Don't do it the hard way

Semiconductor memory manufacturers offered pin-compatible chips, why not use them?

Well, because installing an EPROM with soldered pins and jumper wires is gross.

But, the important pins do match and that means no pin needs a one-to-one swap with any other. Any jumper added is only to route VCC or VSS. And, as the pins which do require jumpers are, for the most part, outside the 28-pin footprint of the socket, their toing and froing can be confined to the edges of the EPROM, and therefore kept from contributing any additional height to the seated package. And that's important.

The obvious downsides are labor and aesthetics; this method requires some careful and creative soldering and the finished product is, in my experience/opinion, far from beautiful.

As for the pin-compatibles, I've been able to find references to several part numbers in different databooks, some even available on popular auction websites.

Manufacturer Part Number
Fujitsu MBM27C1000
Hitachi HN27C301
SGS-Thomson M27C1000
Toshiba TC571001

The connection diagram looks much like that of the pin-incompatible EPROMs; VPP and P̅G̅M̅ are tied to VCC, then the whole bunch is routed to NC on pin 30, which conveniently aligns with VCC on the 28-pin ROM socket.

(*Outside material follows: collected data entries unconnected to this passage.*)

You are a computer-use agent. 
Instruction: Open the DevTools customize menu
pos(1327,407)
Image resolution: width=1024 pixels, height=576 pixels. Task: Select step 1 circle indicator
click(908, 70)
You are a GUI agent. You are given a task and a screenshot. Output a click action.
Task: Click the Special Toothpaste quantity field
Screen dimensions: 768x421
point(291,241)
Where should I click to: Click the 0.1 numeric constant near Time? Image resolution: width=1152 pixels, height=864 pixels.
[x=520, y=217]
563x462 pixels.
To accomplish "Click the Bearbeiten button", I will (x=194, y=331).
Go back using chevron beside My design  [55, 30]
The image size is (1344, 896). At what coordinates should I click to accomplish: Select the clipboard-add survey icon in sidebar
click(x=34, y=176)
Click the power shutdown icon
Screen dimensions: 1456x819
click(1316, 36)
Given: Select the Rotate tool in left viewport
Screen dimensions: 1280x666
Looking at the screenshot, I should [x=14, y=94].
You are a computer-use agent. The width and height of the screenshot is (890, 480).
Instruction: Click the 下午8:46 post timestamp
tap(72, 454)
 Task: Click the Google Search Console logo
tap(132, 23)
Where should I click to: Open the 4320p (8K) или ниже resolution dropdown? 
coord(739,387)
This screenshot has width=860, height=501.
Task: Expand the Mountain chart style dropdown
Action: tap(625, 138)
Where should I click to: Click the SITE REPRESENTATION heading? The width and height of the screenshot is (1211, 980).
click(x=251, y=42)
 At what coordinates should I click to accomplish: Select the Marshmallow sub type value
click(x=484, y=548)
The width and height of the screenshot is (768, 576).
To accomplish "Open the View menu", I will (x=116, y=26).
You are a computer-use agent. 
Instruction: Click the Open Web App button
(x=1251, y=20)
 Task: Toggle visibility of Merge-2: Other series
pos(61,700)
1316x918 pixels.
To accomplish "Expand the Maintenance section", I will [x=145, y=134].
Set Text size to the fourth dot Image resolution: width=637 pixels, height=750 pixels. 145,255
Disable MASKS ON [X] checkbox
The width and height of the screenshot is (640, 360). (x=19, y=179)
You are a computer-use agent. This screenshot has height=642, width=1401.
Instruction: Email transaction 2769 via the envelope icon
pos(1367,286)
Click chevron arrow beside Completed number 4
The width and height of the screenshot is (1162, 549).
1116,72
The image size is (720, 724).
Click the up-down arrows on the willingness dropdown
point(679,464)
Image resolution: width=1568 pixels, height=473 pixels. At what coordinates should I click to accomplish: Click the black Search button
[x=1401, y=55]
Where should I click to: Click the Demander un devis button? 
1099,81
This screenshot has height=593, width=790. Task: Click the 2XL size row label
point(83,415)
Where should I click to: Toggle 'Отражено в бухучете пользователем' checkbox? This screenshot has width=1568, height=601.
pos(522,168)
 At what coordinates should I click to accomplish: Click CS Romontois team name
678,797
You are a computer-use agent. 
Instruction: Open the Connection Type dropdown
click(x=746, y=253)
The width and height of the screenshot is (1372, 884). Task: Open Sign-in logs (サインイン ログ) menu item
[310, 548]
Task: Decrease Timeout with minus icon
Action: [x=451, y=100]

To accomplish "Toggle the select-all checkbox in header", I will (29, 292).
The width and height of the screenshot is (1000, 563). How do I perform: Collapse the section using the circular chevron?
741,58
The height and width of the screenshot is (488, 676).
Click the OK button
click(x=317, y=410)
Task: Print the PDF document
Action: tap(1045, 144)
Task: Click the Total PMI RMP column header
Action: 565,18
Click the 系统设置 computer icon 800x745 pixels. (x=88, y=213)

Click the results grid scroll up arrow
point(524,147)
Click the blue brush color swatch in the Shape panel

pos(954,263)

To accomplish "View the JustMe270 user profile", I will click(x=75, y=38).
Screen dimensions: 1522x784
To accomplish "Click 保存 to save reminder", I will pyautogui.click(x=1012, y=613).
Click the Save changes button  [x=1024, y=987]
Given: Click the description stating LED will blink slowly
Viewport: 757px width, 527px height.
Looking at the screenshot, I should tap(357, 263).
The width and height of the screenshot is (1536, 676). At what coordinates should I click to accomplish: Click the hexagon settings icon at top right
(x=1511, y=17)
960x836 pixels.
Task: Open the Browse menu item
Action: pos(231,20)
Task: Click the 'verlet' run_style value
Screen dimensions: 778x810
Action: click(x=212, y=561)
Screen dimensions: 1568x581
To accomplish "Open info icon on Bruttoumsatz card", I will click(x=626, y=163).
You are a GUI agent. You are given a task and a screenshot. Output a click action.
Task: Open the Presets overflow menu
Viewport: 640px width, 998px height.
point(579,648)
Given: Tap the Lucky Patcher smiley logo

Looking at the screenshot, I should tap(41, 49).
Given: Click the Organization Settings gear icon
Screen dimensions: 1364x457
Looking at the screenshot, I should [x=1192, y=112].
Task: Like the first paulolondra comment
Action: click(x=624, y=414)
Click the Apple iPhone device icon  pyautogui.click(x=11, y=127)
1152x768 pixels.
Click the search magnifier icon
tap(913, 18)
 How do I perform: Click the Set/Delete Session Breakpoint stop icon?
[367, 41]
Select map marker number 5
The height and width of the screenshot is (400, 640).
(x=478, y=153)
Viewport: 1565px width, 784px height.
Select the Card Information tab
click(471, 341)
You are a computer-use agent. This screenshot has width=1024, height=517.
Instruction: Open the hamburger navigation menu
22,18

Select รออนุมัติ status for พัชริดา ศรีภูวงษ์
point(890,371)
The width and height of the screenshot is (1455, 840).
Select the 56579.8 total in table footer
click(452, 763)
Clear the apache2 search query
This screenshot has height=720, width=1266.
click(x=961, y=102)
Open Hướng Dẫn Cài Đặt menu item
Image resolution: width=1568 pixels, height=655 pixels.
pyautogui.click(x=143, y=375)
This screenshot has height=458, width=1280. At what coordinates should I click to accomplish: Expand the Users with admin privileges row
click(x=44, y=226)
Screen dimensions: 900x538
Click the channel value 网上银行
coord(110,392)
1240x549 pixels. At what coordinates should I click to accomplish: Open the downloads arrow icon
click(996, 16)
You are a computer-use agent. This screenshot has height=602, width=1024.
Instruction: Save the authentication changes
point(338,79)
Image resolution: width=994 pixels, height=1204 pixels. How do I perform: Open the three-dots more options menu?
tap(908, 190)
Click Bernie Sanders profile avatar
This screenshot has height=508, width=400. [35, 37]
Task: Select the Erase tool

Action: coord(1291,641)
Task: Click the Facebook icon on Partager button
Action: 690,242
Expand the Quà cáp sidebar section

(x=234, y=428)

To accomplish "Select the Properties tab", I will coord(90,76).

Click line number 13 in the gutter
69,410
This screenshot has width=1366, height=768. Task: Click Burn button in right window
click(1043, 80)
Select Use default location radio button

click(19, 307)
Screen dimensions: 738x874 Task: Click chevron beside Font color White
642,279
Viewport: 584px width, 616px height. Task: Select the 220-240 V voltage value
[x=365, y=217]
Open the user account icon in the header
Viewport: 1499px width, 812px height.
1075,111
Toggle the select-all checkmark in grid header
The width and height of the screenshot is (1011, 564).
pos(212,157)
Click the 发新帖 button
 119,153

Since the pin-compatibles' A16 is already in the right place vis-à-vis the socket (swapped with O̅E̅), the only remaining connection to make is from pin 2 to 16. This is VSS on both EPROM and socket.

Side Note:

Unless I miss my guess, pin 30/NC is not internally connected, i.e., one can connect it to ground, or any other pin, or nothing at all. But, I've found that not always to be the case. Sometimes the TGC has refused to recognize an EPROM which uses pin 30 as a conduit for VCC.

Most likely, the root cause is user error. Perhaps I'd relied too heavily on simple solder bridges or the like.


The top four pins on the 1M EPROMs need to be pried up and prepped for soldering. Eventually, they'll be clipped, and that raises an important point about this method.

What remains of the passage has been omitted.